Diagnosis of otitis media may be achieved through direct observation, observation of ear pain, fever, and impaired hearing. Otitis externa, usually traced to swimming, or swimmers ear, may be diagnosed by observing the external ear using an otoscope.

Bacteria such as streptococcus pneumoniae, hemophilus, influenza, pseudomonas, and Moraxella, account for up to 85% of otitis media cases, while viruses are responsible for the remaining 15% (Evans, 2016).). Acute forms of otitis externa are due to bacteria, among them pseudomonas aeruginosa, and stephylococcusaerus.

Treatment of otitis media usually begins with a physical exam of the ear canal and tympanic membrane. Some ear infections can be physically identified by looking out for signs of inflamed tympanic membrane, redness of mucous membrane, and poor tympanic movement of tympanic membrane. As the tympanic membrane bulges, the epithelial membrane should be checked for bulging as well. For otitis externa, visible signs include erythema, granulation tissue, narrowing auditory channel, and tenderness of tragus and auricle (Lundberg, Laurent, Sandström & Hellström, 2014).

Proper assessment of patients is vital in the treatment of ear pain. This assessment is typically done on ear canals and tympanic membrane. For children, they must sit in a comfortable position, preferably a parents’ lap, with the head firmly supported to avoid head injury due to sudden jerky movements. The child should be held comfortably to reduce anxiety, and enhance cooperation (Lieberthal, et.al, 2013). Adults may be assessed while standing, as they are less likely to suffer head injury from erratic movements.
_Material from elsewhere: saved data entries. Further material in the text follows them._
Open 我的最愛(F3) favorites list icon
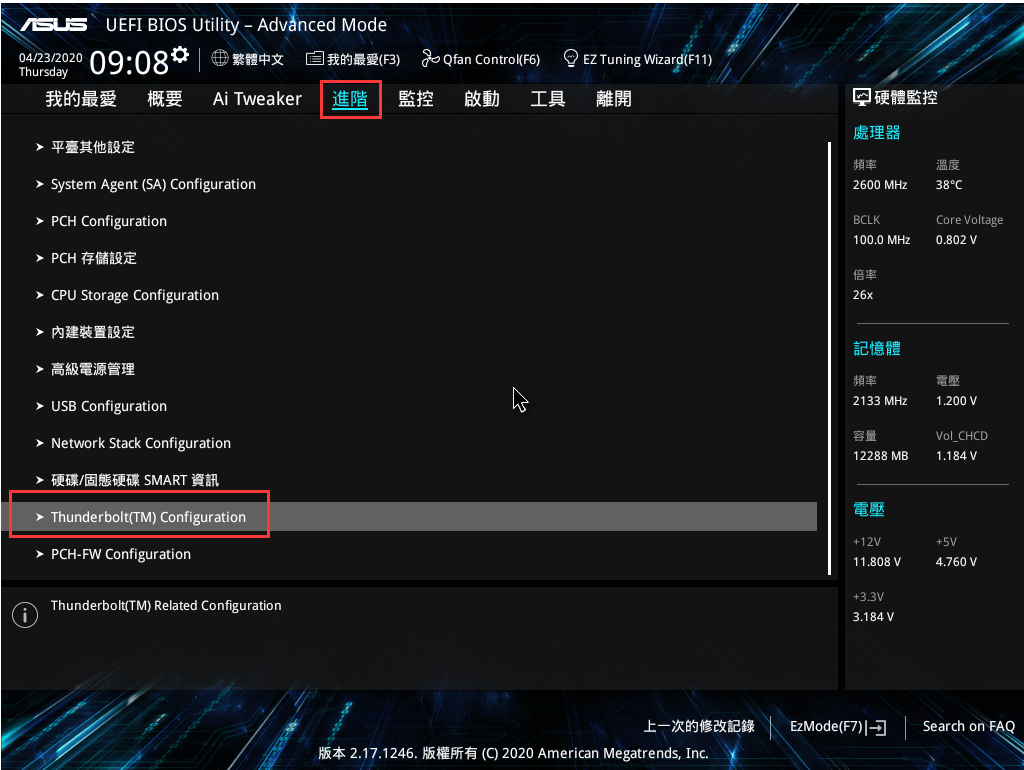The width and height of the screenshot is (1024, 770). coord(314,59)
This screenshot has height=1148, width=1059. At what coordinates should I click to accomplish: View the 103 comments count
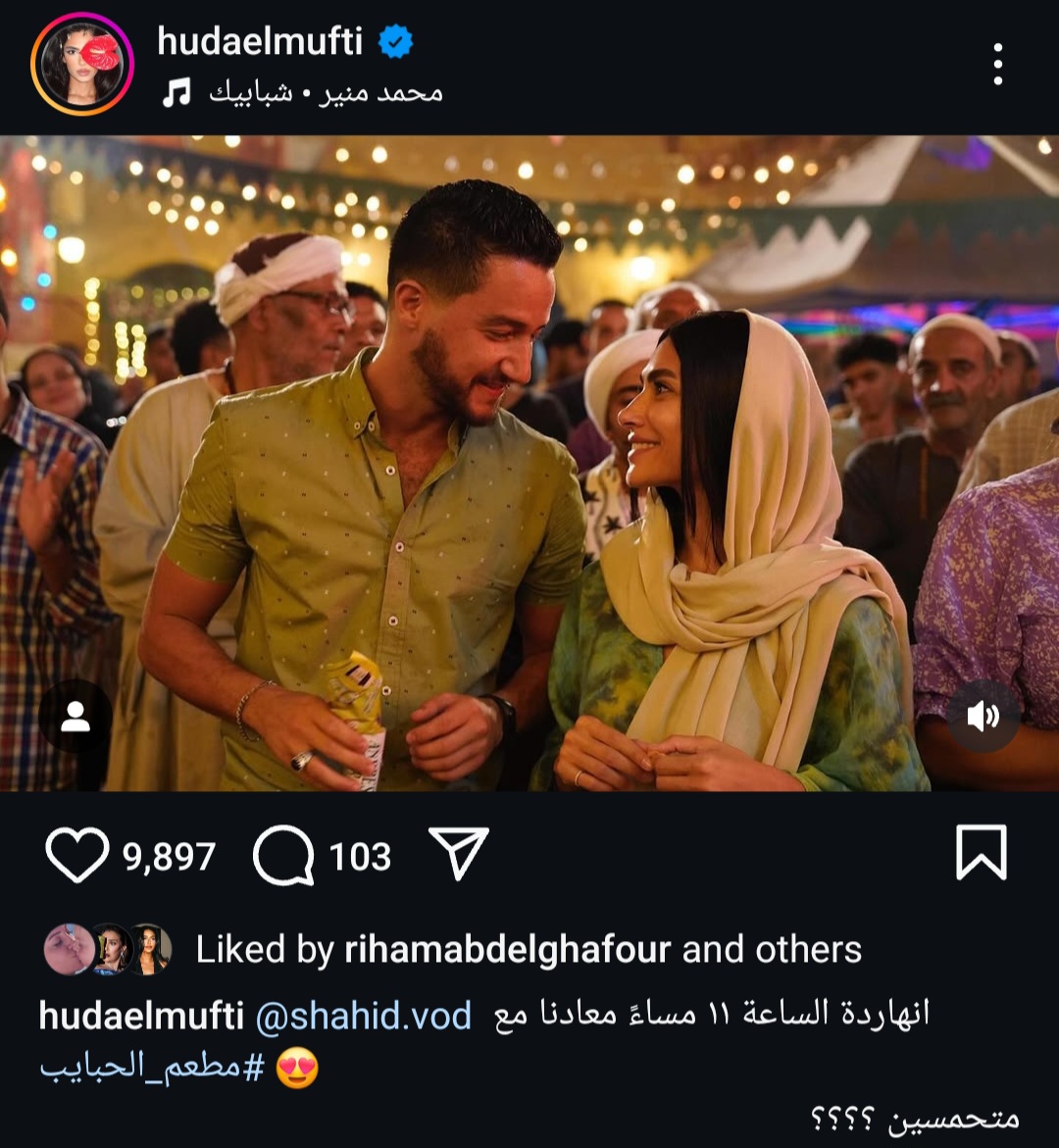coord(360,857)
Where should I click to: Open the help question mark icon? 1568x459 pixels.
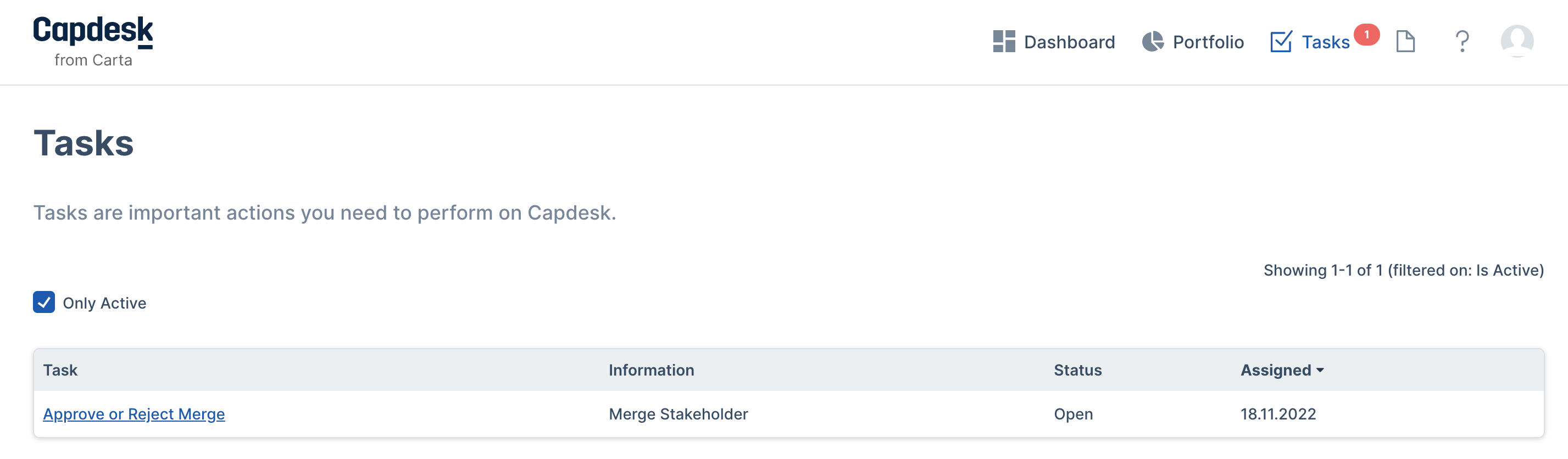pyautogui.click(x=1462, y=42)
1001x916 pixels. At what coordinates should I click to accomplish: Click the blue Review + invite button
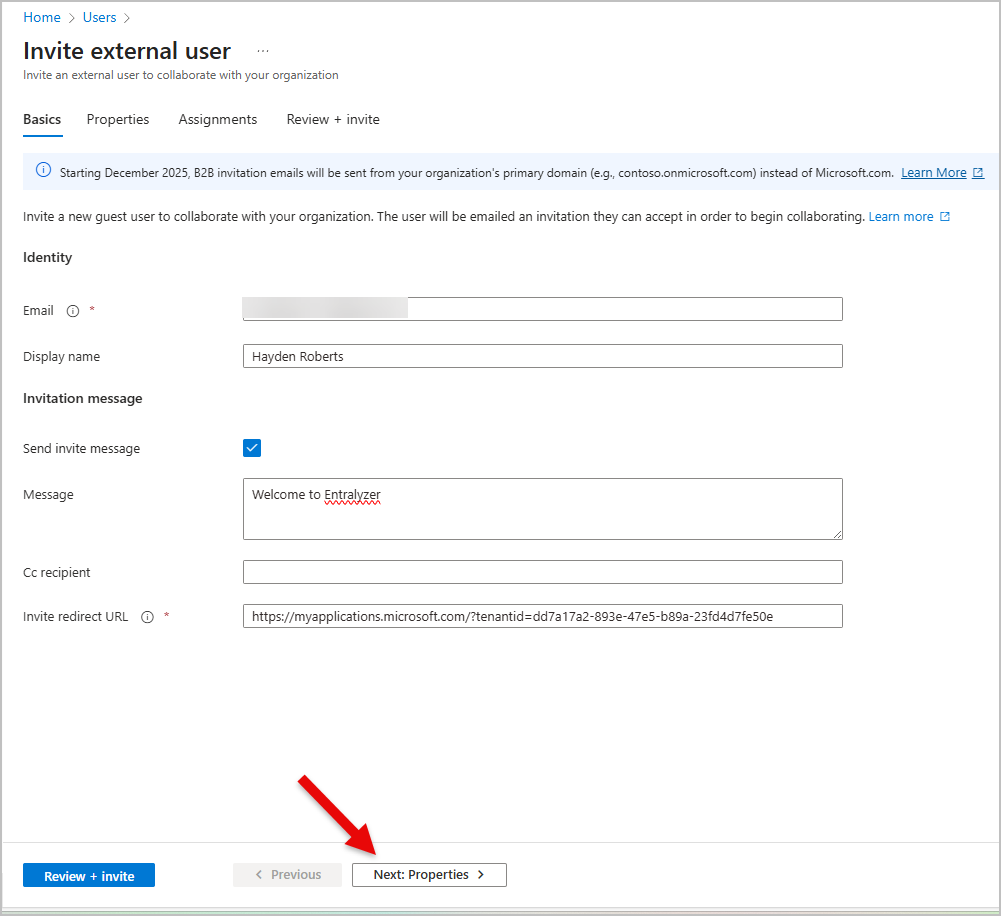[x=88, y=874]
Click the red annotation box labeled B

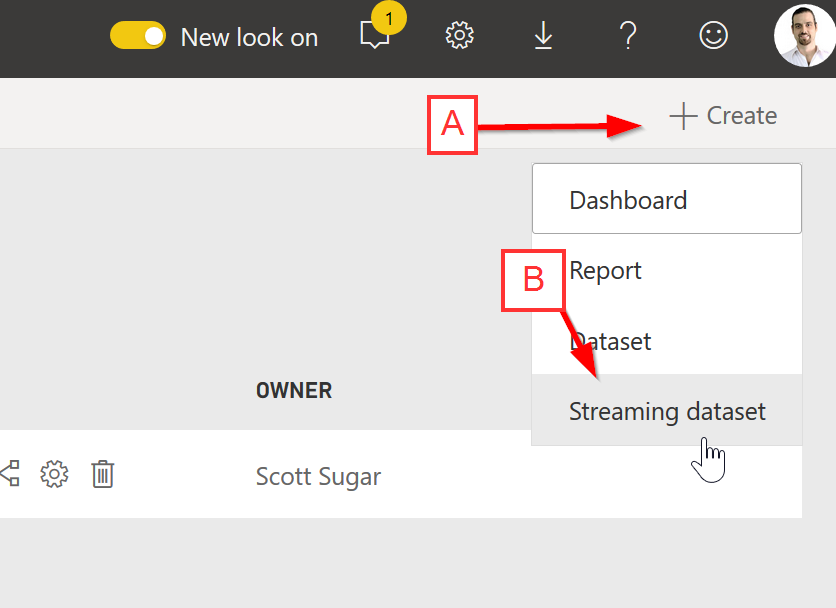[x=534, y=280]
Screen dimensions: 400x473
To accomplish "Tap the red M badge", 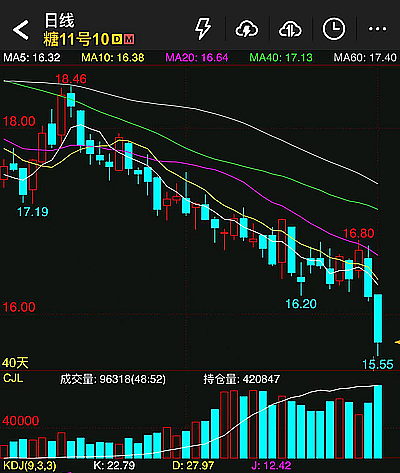I will [129, 39].
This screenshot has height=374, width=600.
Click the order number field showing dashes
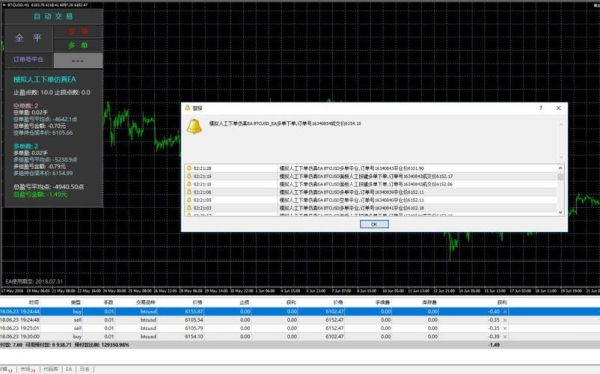click(x=78, y=60)
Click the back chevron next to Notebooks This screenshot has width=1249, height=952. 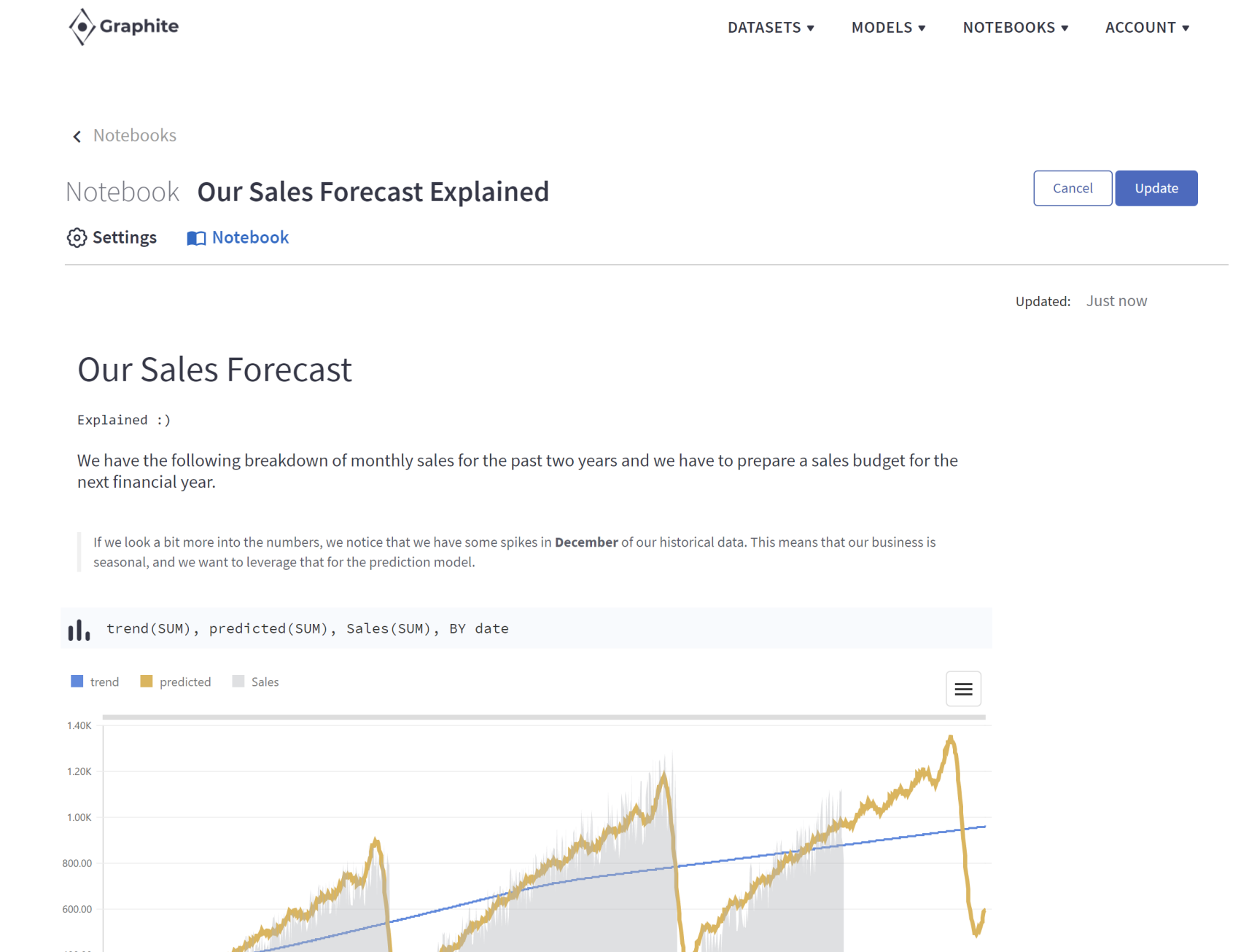[x=76, y=136]
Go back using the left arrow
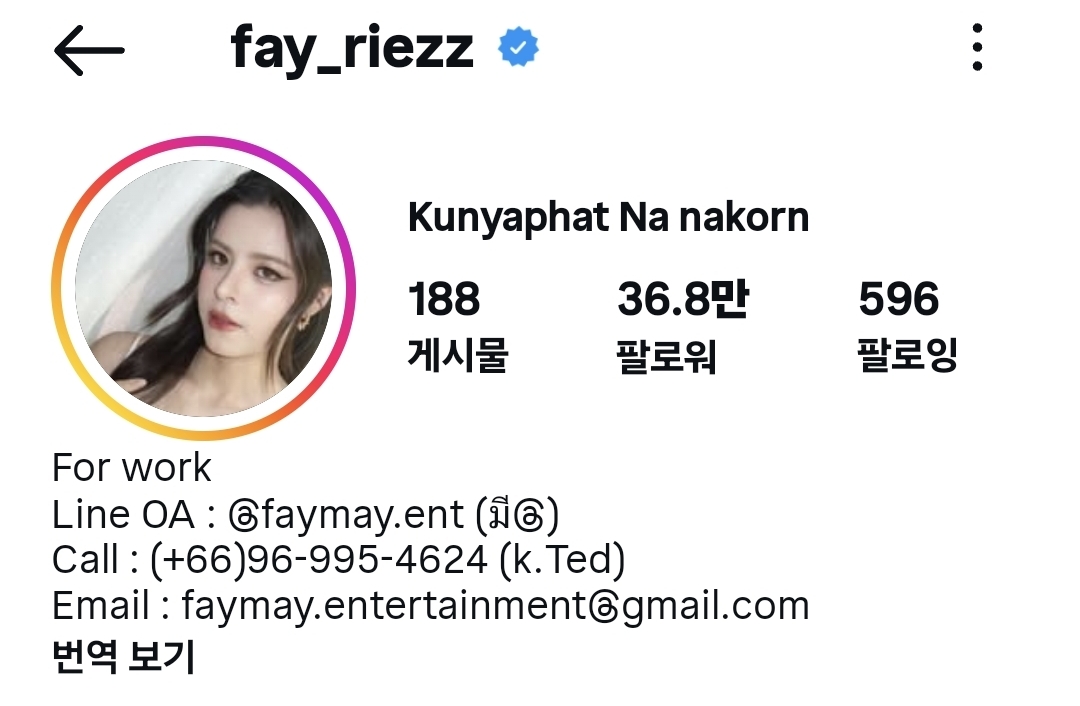1080x706 pixels. point(89,50)
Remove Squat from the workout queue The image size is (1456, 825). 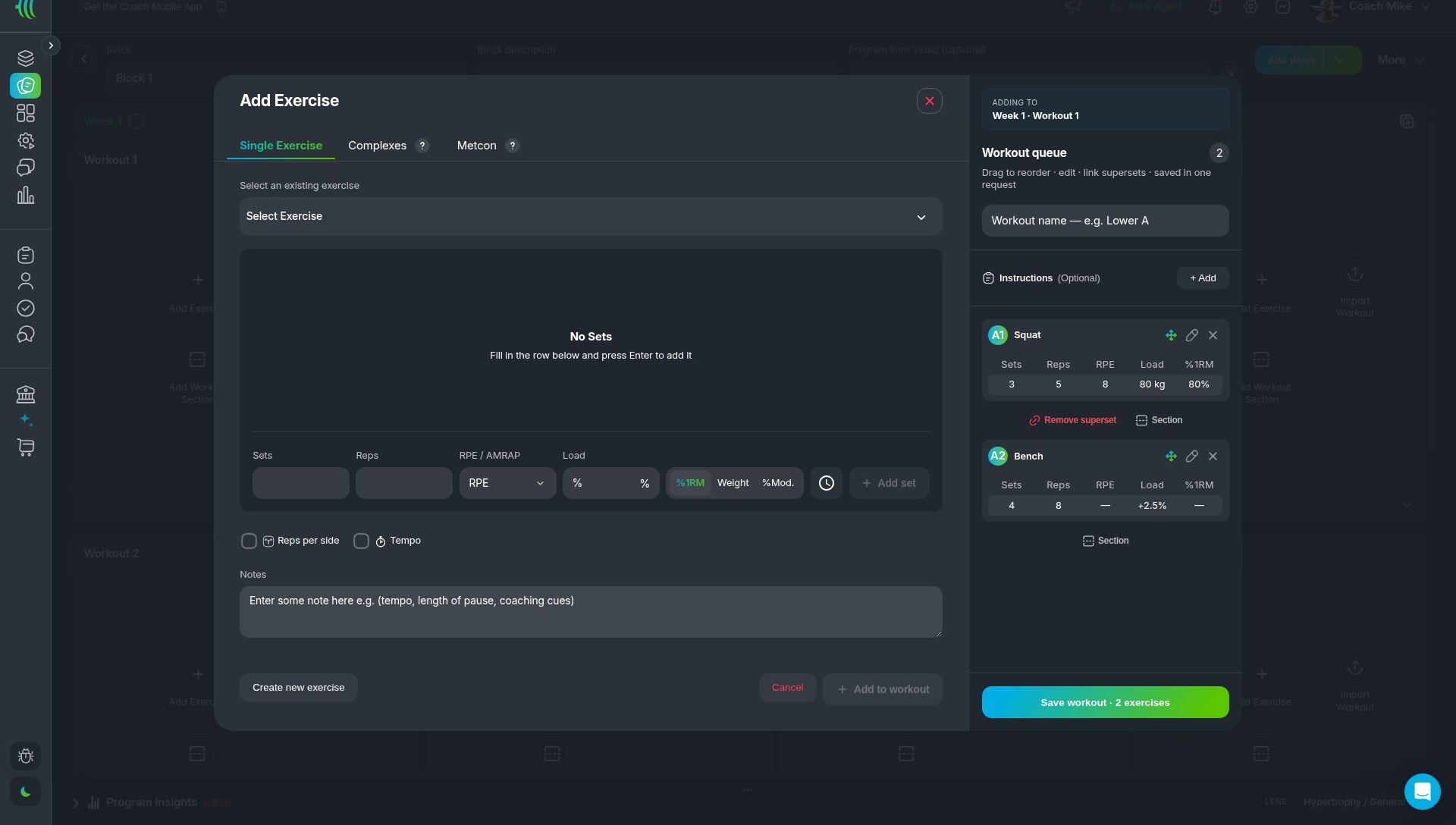coord(1213,335)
In clinical evaluation of patients with ear infection, it is necessary for medical professionals to ask questions regarding the patients’ health history. The nurse should ask for the duration of the pain, as it helps determine whether the infection is acute or chronic. The exact location of the pain will determine if the pain is on the ear, below, or behind (Rosenfeld, et.al, 2014). Recent health challenges such as upper respiratory tract infection be useful as sore throat, running nose, sinusitis could portend acute otitis media. Further, if a patient has been swimming regularly, then otitis externa could be the case. Ear discharge could signal the presence of otitis media while a raptured ear-drum could portend otitis externa. Additionally, past health conditions such as eczema could predispose the patient to otitis externa. Recurrent adenoiditis may increase risk of recurrent middle ear infection, while fever could point to otitis media (Rosenfeld, et.al, 2014).

References

Evans, L. (2016). Healthy living: Eye and ear care: All eyes and ears!. PS Post Script, (Aug           2016), 31.

Lundberg, T., Laurent, C., Sandström, H., & Hellström, S. (2014). What does otalgia in children represent?: A study of acute otitis media in general practice related to symptoms and       tympanic membrane status over time.

Lieberthal, A. S., Carroll, A. E., Chonmaitree, T., Ganiats, T. G., Hoberman, A., Jackson, M. A., & Schwartz, R. H. (2013). The diagnosis and management of acute otitis media.           Pediatrics, 131(3), e964-e999. Kaur, R., Morris, M., & Pichichero, M. E. (2017).

Rosenfeld, R. M., Schwartz, S. R., Cannon, C. R., Roland, P. S., Simon, G. R., Kumar, K. A., …             & Robertson, P. J. (2014). Clinical practice guideline: acute otitis externa.       Otolaryngology—Head and Neck Surgery, 150(1_suppl), S1-S24.